= EXERCISE REQUIREMENTS =
Scan the entries below. List each line with "computer".

*** STORED DATA ***

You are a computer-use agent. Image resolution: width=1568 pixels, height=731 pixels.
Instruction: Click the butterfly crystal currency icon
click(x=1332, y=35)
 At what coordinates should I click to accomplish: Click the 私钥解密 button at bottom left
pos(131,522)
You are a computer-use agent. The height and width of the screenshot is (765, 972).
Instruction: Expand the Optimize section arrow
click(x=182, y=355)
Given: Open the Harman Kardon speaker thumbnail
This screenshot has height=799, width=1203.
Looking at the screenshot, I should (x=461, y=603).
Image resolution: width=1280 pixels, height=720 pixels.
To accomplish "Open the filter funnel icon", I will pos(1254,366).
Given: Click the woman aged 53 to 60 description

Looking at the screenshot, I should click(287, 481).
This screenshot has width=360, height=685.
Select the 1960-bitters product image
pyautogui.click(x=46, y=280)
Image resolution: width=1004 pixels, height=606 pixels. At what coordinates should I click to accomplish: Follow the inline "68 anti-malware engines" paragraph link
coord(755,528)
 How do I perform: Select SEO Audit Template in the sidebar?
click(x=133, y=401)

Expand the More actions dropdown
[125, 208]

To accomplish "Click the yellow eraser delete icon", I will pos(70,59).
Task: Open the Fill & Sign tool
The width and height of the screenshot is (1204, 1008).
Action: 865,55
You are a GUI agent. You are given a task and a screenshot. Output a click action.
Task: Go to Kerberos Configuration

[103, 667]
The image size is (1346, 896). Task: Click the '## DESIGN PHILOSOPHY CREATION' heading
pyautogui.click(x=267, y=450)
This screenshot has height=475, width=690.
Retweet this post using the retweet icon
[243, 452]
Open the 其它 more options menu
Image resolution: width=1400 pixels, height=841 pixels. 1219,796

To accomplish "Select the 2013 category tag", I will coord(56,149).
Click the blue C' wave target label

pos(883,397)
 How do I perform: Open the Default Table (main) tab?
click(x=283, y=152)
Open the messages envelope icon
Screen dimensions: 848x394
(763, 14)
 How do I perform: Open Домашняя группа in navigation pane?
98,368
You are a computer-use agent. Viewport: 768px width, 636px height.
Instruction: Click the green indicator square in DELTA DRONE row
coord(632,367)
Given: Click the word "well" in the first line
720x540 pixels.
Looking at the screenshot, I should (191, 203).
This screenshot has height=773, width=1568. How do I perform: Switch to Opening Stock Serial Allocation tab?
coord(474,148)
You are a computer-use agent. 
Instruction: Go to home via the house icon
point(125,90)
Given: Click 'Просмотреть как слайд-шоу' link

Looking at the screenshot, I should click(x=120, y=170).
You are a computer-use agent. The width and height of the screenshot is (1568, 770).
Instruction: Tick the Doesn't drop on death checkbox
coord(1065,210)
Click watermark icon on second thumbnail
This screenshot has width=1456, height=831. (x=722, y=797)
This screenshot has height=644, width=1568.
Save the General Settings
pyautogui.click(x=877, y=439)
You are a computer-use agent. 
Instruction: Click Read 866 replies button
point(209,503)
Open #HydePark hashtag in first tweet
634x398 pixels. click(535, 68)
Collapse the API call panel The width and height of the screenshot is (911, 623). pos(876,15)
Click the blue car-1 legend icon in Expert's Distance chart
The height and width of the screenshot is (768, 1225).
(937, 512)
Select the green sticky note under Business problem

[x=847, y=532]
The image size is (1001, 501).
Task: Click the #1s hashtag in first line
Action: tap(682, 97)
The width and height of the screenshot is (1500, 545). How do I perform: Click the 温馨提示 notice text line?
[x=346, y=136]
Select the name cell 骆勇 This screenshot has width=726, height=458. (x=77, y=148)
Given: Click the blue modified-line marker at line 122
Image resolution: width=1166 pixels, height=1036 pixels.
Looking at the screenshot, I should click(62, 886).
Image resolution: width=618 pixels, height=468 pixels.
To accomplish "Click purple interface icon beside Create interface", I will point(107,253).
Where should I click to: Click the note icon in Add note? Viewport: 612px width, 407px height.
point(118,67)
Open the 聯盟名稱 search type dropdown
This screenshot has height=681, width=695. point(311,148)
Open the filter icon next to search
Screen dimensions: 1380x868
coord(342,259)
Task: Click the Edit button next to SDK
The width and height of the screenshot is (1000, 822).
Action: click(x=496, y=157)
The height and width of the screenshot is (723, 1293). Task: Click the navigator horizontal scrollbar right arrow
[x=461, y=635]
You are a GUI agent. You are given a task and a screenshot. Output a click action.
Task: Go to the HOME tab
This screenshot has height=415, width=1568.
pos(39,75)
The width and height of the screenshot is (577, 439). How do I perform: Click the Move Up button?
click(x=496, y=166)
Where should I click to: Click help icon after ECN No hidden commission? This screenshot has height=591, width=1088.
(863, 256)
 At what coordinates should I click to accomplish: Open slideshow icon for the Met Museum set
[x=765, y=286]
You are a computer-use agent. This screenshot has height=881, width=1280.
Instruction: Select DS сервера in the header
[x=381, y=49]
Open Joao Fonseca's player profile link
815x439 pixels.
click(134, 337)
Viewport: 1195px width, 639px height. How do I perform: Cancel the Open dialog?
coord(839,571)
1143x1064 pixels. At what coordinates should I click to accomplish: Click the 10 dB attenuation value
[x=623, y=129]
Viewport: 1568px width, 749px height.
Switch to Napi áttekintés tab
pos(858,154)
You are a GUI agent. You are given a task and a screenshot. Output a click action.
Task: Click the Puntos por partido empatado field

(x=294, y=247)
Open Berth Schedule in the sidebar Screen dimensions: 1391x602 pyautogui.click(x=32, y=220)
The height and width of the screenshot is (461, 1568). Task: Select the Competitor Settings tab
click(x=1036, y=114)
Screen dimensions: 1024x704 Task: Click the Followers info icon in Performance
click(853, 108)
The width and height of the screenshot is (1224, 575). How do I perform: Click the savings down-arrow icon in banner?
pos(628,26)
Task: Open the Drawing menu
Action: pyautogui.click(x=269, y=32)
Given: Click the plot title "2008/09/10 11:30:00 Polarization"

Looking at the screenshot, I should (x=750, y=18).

*** End of STORED DATA ***

= THE ANSWER =
You are a computer-use agent. Image resolution: width=1568 pixels, height=731 pixels.
You are a computer-use agent. The height and width of the screenshot is (765, 972).
You are a computer-use agent. Viewport: 768px width, 636px height.
You are a computer-use agent. 
You are a computer-use agent. The width and height of the screenshot is (1568, 770).
You are a computer-use agent. 
You are a computer-use agent. This screenshot has height=881, width=1280.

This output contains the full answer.